Element and text location data:

++++

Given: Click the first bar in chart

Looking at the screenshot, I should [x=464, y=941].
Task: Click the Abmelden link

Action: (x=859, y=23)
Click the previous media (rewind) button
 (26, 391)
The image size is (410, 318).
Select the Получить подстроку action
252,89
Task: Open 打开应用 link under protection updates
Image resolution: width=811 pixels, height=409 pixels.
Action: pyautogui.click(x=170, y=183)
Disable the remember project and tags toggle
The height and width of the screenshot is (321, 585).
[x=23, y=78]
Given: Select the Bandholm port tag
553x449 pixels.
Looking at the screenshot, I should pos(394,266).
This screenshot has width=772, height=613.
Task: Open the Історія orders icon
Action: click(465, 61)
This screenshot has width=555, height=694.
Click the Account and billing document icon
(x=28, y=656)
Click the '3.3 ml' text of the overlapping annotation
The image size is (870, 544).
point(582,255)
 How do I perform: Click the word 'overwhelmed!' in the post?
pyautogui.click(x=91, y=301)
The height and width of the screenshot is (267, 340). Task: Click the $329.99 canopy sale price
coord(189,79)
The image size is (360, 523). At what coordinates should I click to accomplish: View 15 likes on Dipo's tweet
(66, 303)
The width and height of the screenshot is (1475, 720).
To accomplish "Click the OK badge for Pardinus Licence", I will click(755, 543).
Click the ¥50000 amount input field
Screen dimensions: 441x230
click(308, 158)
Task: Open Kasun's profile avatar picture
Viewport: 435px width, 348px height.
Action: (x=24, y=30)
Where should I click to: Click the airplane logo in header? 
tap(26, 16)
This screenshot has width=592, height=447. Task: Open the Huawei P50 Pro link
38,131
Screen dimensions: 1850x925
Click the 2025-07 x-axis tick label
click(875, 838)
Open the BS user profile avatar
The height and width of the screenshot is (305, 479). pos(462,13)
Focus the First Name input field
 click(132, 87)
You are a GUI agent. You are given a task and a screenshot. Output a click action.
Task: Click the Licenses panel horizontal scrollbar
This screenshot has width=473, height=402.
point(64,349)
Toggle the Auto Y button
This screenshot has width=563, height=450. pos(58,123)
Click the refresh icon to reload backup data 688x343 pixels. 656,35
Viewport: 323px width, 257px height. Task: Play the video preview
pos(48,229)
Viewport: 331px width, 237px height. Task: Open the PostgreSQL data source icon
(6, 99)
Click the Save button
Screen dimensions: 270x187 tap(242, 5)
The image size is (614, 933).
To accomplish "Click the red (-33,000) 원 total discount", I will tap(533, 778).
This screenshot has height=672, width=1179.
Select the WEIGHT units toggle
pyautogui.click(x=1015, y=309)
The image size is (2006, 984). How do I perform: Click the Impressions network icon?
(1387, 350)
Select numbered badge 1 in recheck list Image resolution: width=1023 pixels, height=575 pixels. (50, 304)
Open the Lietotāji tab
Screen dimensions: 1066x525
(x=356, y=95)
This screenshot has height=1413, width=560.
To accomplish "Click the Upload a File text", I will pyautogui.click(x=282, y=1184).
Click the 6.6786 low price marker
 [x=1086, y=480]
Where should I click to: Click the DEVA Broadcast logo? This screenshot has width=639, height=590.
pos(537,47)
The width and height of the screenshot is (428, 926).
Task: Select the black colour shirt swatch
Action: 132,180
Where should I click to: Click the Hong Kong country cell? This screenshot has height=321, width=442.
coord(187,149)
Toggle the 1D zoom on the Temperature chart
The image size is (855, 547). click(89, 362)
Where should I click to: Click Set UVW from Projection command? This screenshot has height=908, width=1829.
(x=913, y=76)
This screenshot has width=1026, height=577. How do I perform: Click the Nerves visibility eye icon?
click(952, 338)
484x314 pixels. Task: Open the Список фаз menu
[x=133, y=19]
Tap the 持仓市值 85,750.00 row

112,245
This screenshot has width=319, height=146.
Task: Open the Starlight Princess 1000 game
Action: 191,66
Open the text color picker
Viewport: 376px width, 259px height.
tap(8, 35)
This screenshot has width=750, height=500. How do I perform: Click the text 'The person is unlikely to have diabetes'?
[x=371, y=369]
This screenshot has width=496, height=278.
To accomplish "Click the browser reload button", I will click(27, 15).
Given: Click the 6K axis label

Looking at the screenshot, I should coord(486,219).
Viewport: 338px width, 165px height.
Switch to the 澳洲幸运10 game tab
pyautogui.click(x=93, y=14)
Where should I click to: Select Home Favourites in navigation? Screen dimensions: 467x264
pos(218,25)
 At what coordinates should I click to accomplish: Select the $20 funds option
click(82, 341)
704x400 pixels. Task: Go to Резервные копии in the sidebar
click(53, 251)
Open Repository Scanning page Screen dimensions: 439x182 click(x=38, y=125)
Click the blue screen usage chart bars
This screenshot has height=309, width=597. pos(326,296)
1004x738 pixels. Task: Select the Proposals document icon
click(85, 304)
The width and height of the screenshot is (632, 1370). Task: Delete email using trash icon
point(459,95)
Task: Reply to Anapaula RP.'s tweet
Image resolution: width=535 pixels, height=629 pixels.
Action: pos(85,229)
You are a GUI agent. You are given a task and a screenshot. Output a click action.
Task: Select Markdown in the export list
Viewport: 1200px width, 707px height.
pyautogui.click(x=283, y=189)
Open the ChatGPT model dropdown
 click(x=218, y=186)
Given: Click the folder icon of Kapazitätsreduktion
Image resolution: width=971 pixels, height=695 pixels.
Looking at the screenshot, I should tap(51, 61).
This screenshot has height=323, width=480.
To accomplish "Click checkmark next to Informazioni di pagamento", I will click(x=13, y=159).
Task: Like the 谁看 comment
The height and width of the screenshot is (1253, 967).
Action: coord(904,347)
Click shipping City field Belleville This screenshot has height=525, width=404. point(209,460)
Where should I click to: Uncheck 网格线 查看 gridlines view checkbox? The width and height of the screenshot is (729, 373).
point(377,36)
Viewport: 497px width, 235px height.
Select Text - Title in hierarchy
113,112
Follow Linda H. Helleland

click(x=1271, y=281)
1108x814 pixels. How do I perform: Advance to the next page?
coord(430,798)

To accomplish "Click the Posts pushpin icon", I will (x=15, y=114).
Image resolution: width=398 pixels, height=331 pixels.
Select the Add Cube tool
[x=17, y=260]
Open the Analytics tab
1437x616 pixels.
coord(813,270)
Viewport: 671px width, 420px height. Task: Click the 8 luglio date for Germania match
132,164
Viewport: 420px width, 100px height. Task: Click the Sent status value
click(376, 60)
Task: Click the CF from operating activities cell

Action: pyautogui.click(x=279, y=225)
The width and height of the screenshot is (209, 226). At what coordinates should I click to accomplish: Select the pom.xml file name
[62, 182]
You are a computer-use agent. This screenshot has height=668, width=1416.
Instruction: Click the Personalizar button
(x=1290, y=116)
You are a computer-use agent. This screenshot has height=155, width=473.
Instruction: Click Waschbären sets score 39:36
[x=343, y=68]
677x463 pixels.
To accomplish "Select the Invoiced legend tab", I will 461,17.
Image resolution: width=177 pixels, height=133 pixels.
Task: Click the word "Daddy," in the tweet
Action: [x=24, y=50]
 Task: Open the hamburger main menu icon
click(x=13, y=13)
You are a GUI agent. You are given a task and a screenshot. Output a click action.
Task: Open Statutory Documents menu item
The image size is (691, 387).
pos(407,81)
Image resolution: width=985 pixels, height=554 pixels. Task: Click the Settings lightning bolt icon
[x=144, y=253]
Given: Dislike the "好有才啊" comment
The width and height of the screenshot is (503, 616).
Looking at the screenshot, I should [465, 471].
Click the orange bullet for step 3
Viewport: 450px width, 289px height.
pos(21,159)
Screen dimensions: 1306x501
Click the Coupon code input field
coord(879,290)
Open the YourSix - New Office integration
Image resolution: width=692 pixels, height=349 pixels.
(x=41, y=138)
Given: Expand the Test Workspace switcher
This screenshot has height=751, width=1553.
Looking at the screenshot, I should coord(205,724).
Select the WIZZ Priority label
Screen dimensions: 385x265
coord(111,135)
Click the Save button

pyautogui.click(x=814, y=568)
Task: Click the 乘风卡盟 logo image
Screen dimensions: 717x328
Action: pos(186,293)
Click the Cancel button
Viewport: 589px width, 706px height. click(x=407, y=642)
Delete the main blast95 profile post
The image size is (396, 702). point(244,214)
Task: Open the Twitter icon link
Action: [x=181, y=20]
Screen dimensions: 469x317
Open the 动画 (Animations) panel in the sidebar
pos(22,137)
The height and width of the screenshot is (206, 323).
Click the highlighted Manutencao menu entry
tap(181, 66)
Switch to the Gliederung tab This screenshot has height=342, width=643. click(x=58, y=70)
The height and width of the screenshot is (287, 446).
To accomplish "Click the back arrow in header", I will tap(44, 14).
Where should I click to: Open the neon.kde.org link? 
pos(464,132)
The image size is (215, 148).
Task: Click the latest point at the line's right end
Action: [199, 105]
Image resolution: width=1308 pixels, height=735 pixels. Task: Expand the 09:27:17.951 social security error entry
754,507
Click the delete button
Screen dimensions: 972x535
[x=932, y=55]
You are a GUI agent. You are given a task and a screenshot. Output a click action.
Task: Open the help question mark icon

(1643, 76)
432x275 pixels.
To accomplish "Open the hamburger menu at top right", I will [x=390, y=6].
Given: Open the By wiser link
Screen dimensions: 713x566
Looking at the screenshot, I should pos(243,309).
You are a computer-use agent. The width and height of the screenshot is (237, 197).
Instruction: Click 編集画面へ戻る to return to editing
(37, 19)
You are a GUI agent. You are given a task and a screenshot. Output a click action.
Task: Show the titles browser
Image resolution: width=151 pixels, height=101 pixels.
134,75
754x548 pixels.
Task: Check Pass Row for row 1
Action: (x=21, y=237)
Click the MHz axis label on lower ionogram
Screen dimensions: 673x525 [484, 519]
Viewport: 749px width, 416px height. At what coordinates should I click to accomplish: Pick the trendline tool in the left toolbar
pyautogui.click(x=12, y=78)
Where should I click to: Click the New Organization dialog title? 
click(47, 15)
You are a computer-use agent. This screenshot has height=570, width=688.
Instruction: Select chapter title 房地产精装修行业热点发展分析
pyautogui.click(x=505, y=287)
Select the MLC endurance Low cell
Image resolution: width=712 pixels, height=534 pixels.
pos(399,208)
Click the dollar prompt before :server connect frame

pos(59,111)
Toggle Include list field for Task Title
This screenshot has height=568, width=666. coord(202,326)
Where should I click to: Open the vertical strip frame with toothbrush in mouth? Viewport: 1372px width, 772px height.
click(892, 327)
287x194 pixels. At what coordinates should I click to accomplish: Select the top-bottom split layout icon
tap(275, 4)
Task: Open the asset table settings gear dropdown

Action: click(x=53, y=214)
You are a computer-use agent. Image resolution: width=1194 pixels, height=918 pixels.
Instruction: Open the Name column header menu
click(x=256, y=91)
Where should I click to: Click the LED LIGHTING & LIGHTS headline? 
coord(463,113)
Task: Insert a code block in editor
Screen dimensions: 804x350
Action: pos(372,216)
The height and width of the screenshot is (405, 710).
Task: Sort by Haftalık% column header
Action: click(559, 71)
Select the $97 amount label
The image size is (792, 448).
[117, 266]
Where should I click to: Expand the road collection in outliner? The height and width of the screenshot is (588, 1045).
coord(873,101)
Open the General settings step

++++

GOAL: Rewrite the entries from the first line up to and including the line with "click(132, 87)", replacing "avatar" with "icon" and leaving everything else unchanged.

ANSWER FOR THE TASK:
Given: Click the first bar in chart

Looking at the screenshot, I should [x=464, y=941].
Task: Click the Abmelden link

Action: (x=859, y=23)
Click the previous media (rewind) button
 (26, 391)
The image size is (410, 318).
Select the Получить подстроку action
252,89
Task: Open 打开应用 link under protection updates
Image resolution: width=811 pixels, height=409 pixels.
Action: pyautogui.click(x=170, y=183)
Disable the remember project and tags toggle
The height and width of the screenshot is (321, 585).
[x=23, y=78]
Given: Select the Bandholm port tag
553x449 pixels.
Looking at the screenshot, I should pos(394,266).
This screenshot has width=772, height=613.
Task: Open the Історія orders icon
Action: click(465, 61)
This screenshot has width=555, height=694.
Click the Account and billing document icon
(x=28, y=656)
Click the '3.3 ml' text of the overlapping annotation
The image size is (870, 544).
point(582,255)
 How do I perform: Click the word 'overwhelmed!' in the post?
pyautogui.click(x=91, y=301)
The height and width of the screenshot is (267, 340). Task: Click the $329.99 canopy sale price
coord(189,79)
The image size is (360, 523). At what coordinates should I click to accomplish: View 15 likes on Dipo's tweet
(66, 303)
The width and height of the screenshot is (1475, 720).
To accomplish "Click the OK badge for Pardinus Licence", I will click(755, 543).
Click the ¥50000 amount input field
Screen dimensions: 441x230
click(308, 158)
Task: Open Kasun's profile icon picture
Viewport: 435px width, 348px height.
Action: (x=24, y=30)
Where should I click to: Click the airplane logo in header? 
tap(26, 16)
This screenshot has width=592, height=447. Task: Open the Huawei P50 Pro link
38,131
Screen dimensions: 1850x925
Click the 2025-07 x-axis tick label
click(875, 838)
Open the BS user profile icon
The height and width of the screenshot is (305, 479). pos(462,13)
Focus the First Name input field
 click(132, 87)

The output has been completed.